*EXERCISE DETAILS*:
Find the line that contains "Screen dimensions: 1080x687". Copy it and every line after it to the end of the material below, exactly, with no pictures.

*RECORDS SHOWN*:
^^^^

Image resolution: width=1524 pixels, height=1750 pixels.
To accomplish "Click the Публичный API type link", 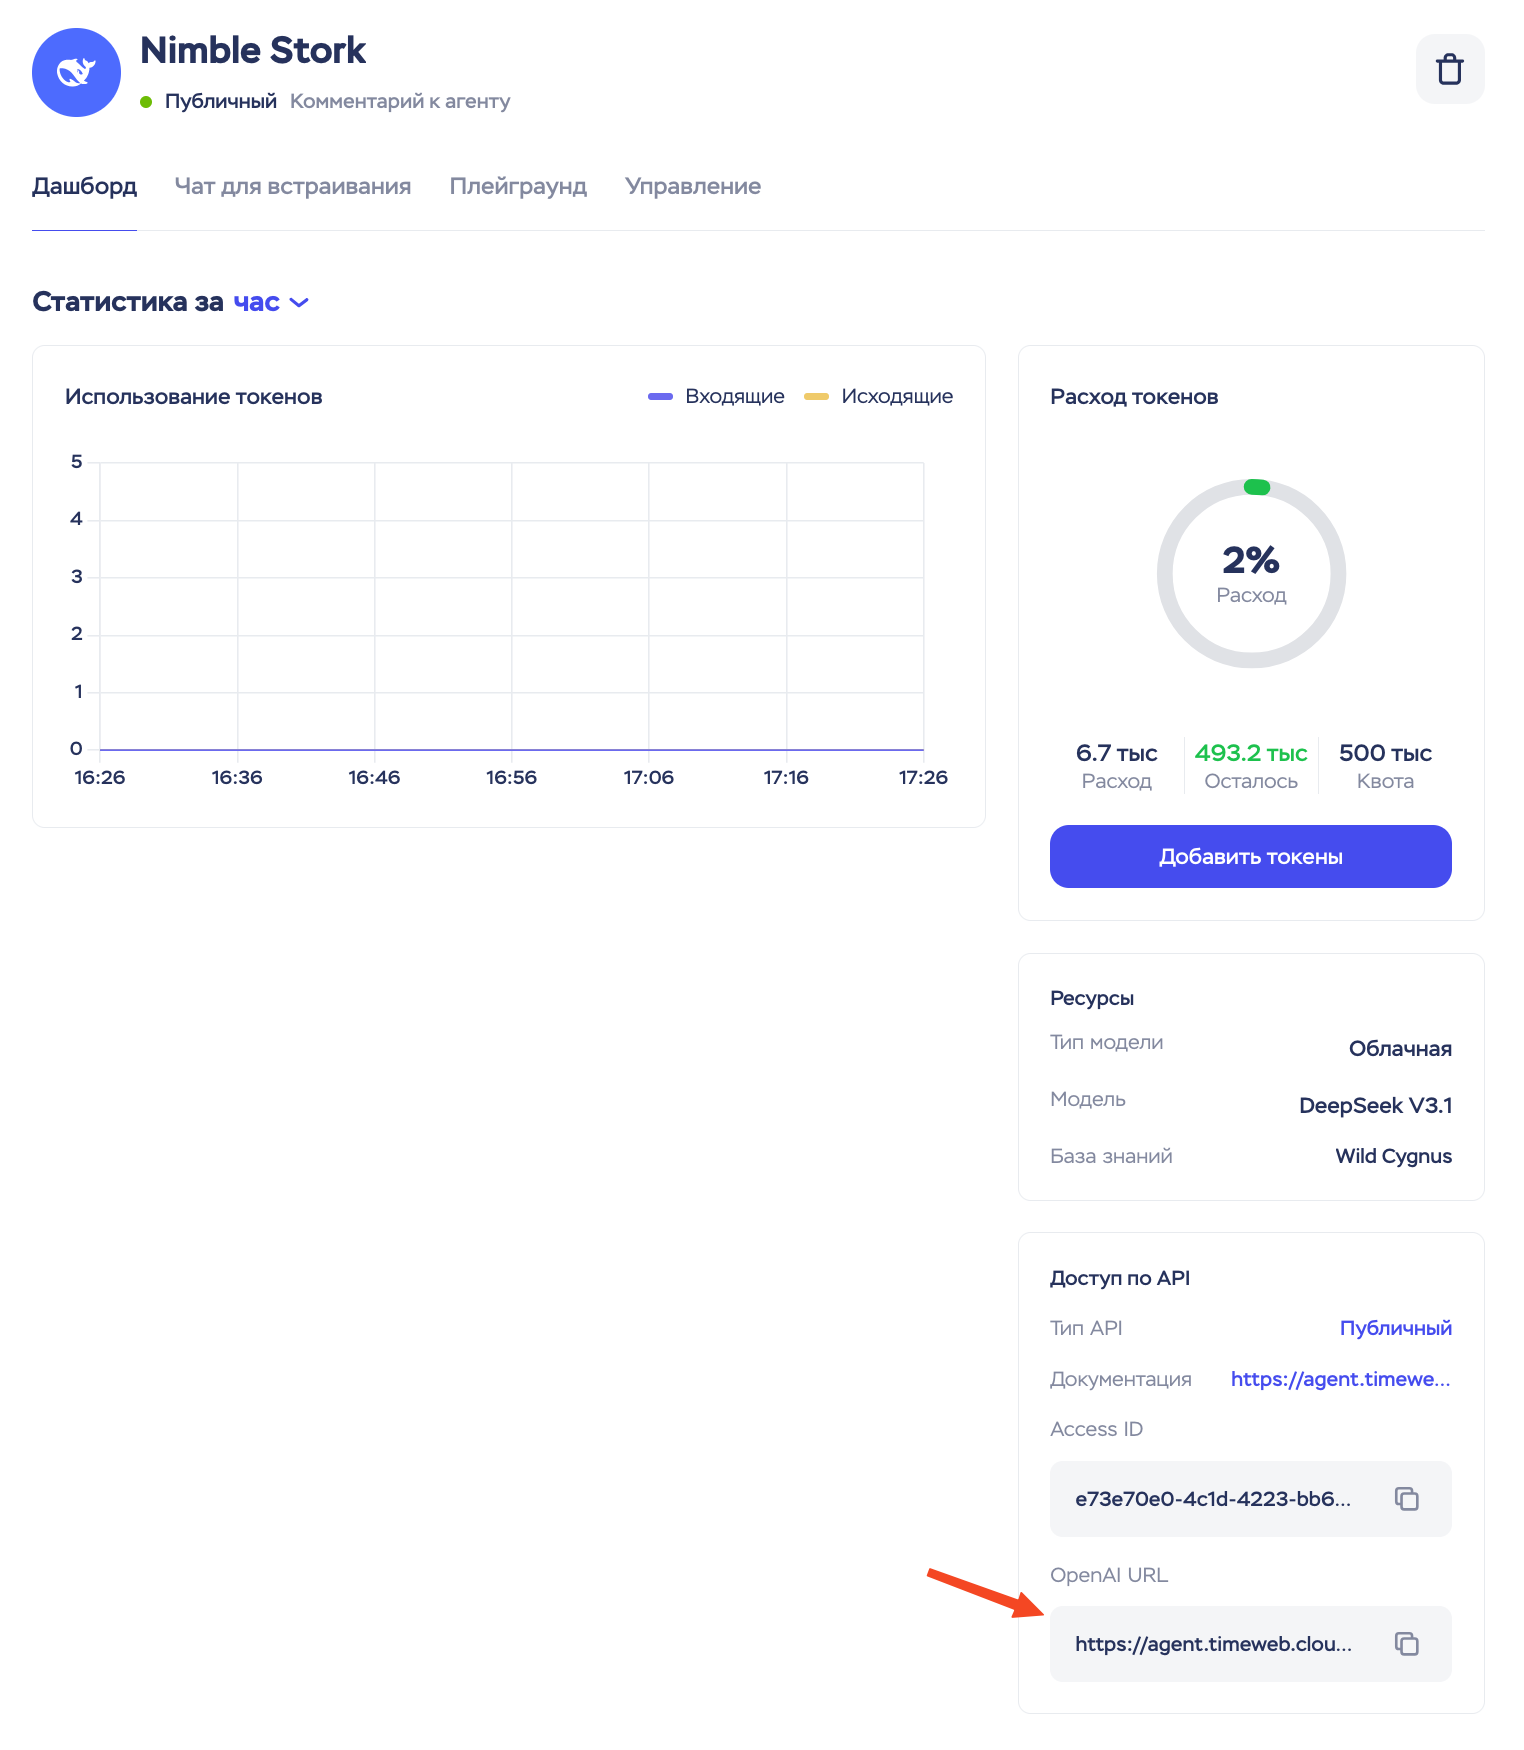I will pos(1395,1328).
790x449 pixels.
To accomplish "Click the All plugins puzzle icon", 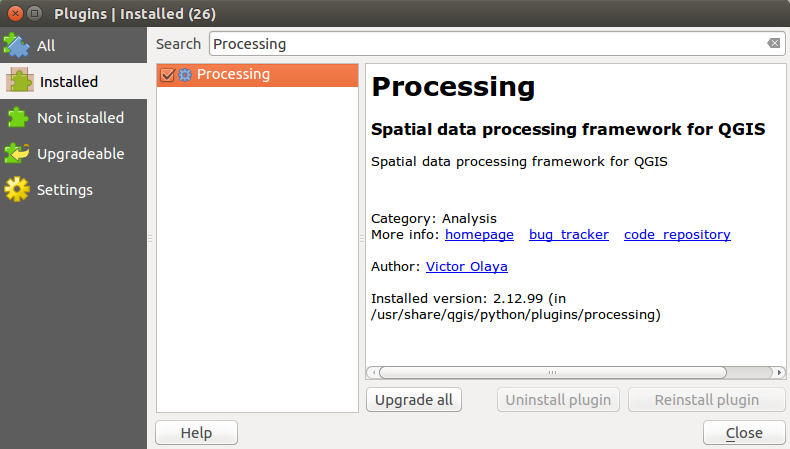I will click(x=17, y=46).
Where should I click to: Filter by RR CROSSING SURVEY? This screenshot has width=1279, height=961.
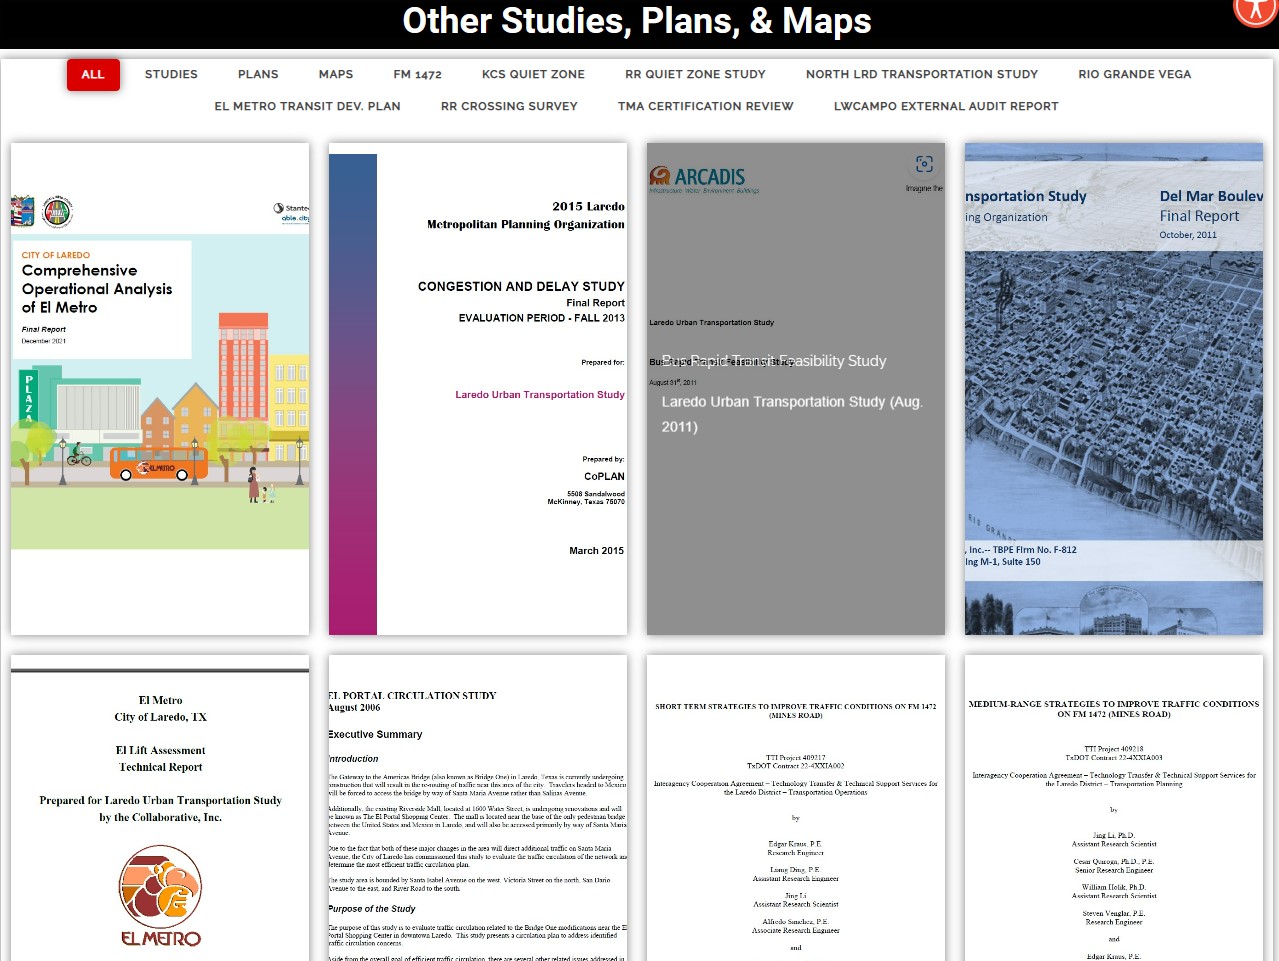[508, 106]

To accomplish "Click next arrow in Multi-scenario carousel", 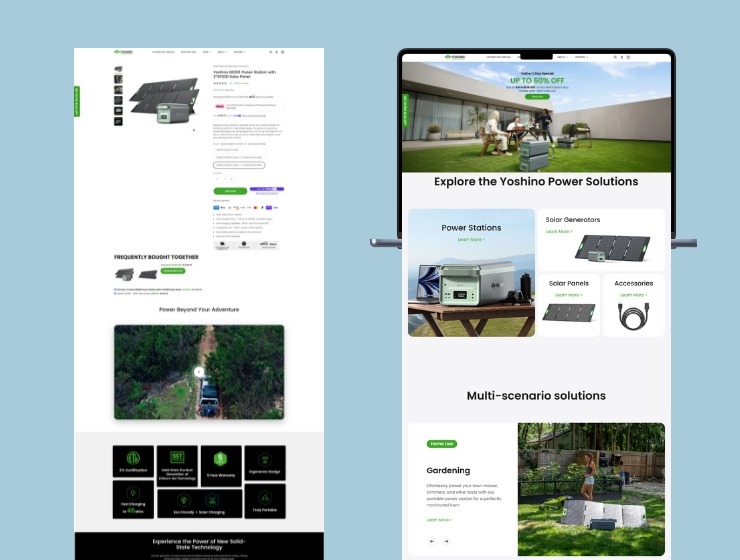I will pos(446,541).
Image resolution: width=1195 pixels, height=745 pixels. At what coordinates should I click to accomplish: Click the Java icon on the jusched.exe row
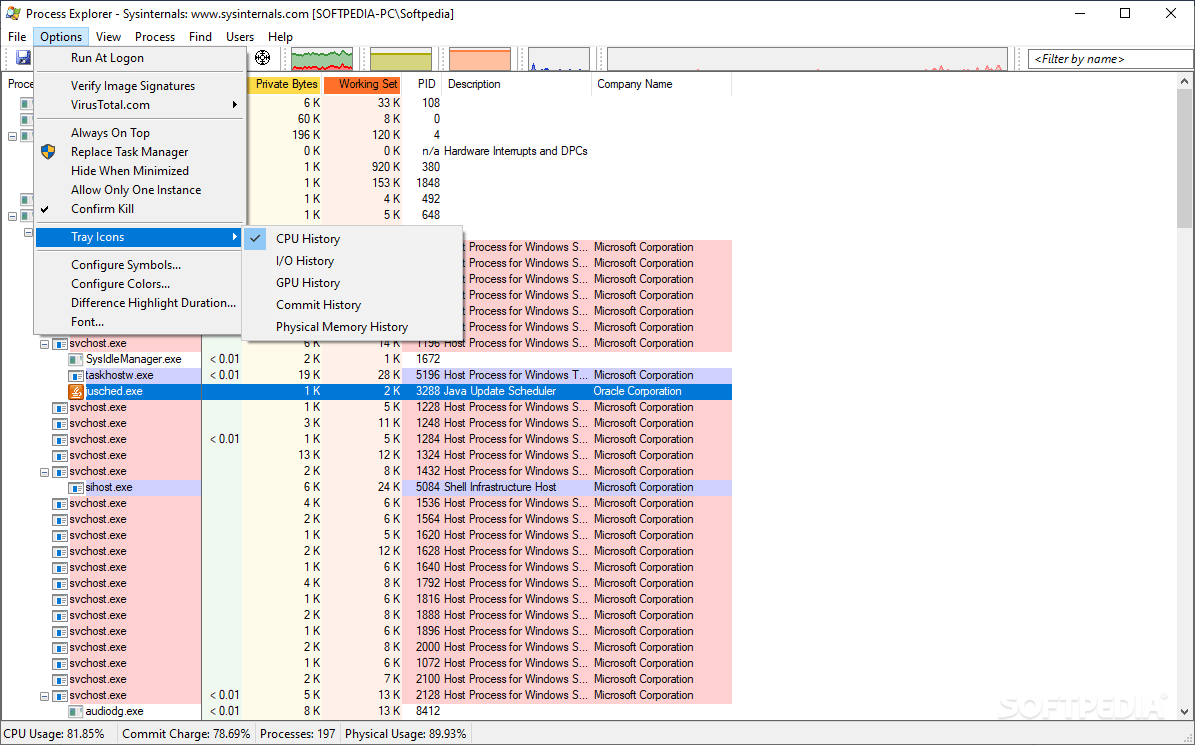(76, 390)
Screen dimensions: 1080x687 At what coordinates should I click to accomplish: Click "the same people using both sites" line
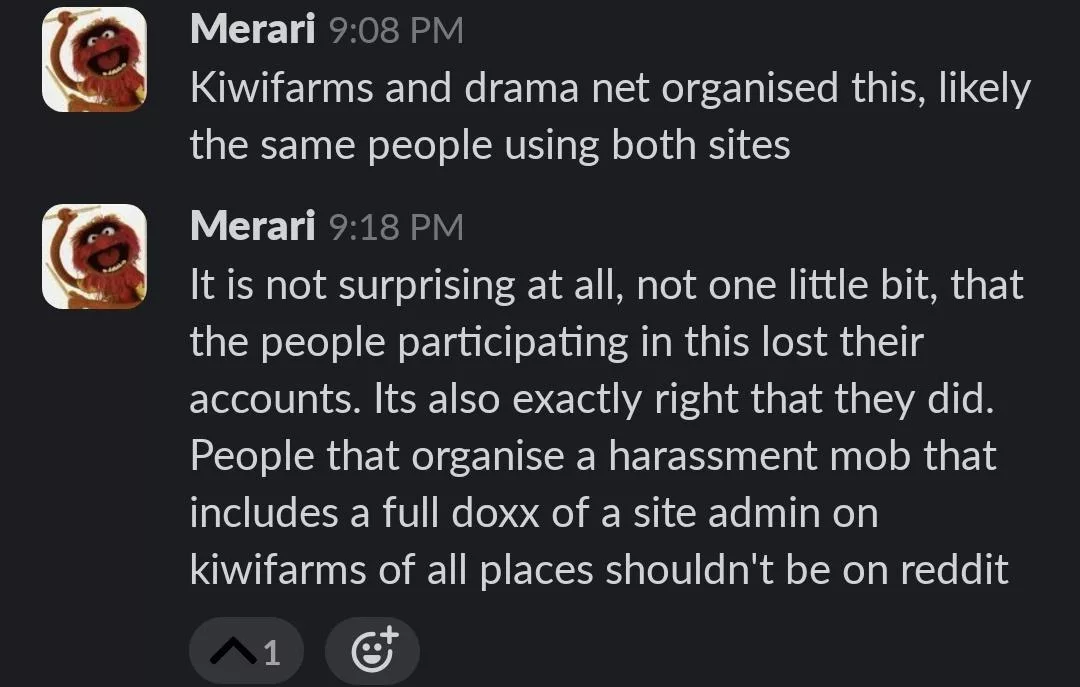point(490,146)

^^^^

*YOUR RESPONSE*:
Screen dimensions: 1080x687 At what coordinates should I click to accomplish: Click "the same people using both sites" line
point(490,146)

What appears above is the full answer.